Pengunaan gas air mata kembali mengemuka saat tayangan televisi akhir-akhir ini memperlihatkan pembubaran paksa demonstran di Alun-alun Taksim, Istanbul, Turki.
Sejatinya, penggunaan gas air mata dalam kondisi perang dilarang oleh Konvensi Jenewa. Aplikasinya terhadap warga sipil juga masih mengundang kontroversi. Meski demikian, penggunannya jamak kita lihat beberapa tahun belakang. Terutama di beberapa negara yang sedang bergejolak dengan Musim Semi Arab --gelombang demonstrasi dan revolusi di Tunisia, Mesir, Libia, dan Yaman.
Sven-Eric Jordt, profesor ilmu farmasi di Yale University School of Medicine, Amerika Serikat, menjelaskan lebih detail mengenai dampak gas air mata ini. Sebelumnya, pada tahun 2000, Jordt menemukan bahwa gas air mata berdampak pada tubuh manusia karena mengaktifkan reseptor nyeri.
Saat terpapar, tubuh manusia akan merespon dengan cara menutup mata, rasa sakit luar biasa, dan kesulitan bernapas. Ketika gas ini masuk ke tubuh manusia, akan menyebabkan cedera seperti terbakar dan membengkak. Terutama di daerah yang lembab macam ketiak.
"Gas air mata sebenarnya bukanlah gas. Ia adalah zat solid atau cair yang berubah menjadi aerosol. Ada beberapa penggunaan bahan kimia yang [membuatnya] disebut gas air mata," ujar Jordt.
Gas air mata merupakan gas saraf yang secara spesifik mengaktifkan saraf yang merasakan sakit/nyeri. Ia disebut "gas air mata" agar masyarakat bisa membandingkannya dengan gas saraf lainnya.
"Gas air mata ditemukan dan digunakan dalam Perang Dunia I tapi tanpa pengetahuan biologi," tambah Jordt yang pernah merasakan gas ini tahun 1980-an karena menentang limbah nuklir ketika masih jadi mahasiswa di Jerman.
Lalu, haruskah gas air mata digunakan pada manusia? Ada bukti pengunaannya pada manusia akan menyebabkan cedera parah dan terbakar. Terutama di lingkungan tertutup atau jalanan kota yang memiliki bangunan bertingkat.

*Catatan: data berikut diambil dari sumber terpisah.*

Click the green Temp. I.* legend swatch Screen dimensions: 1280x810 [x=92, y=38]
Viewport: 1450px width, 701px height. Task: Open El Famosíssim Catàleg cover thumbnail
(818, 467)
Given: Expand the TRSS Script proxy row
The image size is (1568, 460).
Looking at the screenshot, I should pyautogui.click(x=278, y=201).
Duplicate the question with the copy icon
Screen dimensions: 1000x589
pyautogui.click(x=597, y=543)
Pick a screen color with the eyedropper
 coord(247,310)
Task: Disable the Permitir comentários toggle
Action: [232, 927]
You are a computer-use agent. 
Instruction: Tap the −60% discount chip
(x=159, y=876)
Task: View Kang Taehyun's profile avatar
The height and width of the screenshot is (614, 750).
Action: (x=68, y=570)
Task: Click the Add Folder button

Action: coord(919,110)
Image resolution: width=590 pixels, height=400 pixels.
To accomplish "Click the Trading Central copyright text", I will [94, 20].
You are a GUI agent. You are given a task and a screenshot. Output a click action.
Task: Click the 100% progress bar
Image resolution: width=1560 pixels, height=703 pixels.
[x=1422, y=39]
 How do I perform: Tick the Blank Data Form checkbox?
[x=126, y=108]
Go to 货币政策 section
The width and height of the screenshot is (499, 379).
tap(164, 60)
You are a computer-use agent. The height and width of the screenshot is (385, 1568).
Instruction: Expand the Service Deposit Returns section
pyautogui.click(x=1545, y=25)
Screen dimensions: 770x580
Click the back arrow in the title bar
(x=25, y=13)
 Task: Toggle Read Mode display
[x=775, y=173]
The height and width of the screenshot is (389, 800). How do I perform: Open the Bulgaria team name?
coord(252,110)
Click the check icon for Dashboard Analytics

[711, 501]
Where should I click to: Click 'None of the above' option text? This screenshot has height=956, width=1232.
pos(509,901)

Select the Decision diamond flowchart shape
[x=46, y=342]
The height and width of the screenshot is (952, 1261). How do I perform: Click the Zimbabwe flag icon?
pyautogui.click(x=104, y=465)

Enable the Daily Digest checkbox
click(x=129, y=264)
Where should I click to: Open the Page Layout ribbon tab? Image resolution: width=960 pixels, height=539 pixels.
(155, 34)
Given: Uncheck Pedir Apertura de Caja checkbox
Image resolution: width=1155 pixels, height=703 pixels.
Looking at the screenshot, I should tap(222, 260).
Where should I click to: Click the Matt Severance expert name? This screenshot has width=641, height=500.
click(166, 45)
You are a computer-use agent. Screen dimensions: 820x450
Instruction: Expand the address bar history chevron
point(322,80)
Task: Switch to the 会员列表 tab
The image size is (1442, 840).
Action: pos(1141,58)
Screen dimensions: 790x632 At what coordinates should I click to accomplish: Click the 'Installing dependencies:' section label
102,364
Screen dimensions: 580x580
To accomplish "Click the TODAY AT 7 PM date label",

Masyarakat di Mesir yang tinggal dekat pusat demonstrasi dan lama terpapar gas ini, akan mengalami masalah pernapasan. Individu yang menderita asma bisa mengalami reaksi parah.
"Gas air mata adalah penggunaan serius dari bahan kimia. Saya rasa akan menjadi masalah jika ia digunakan," kata Jordt.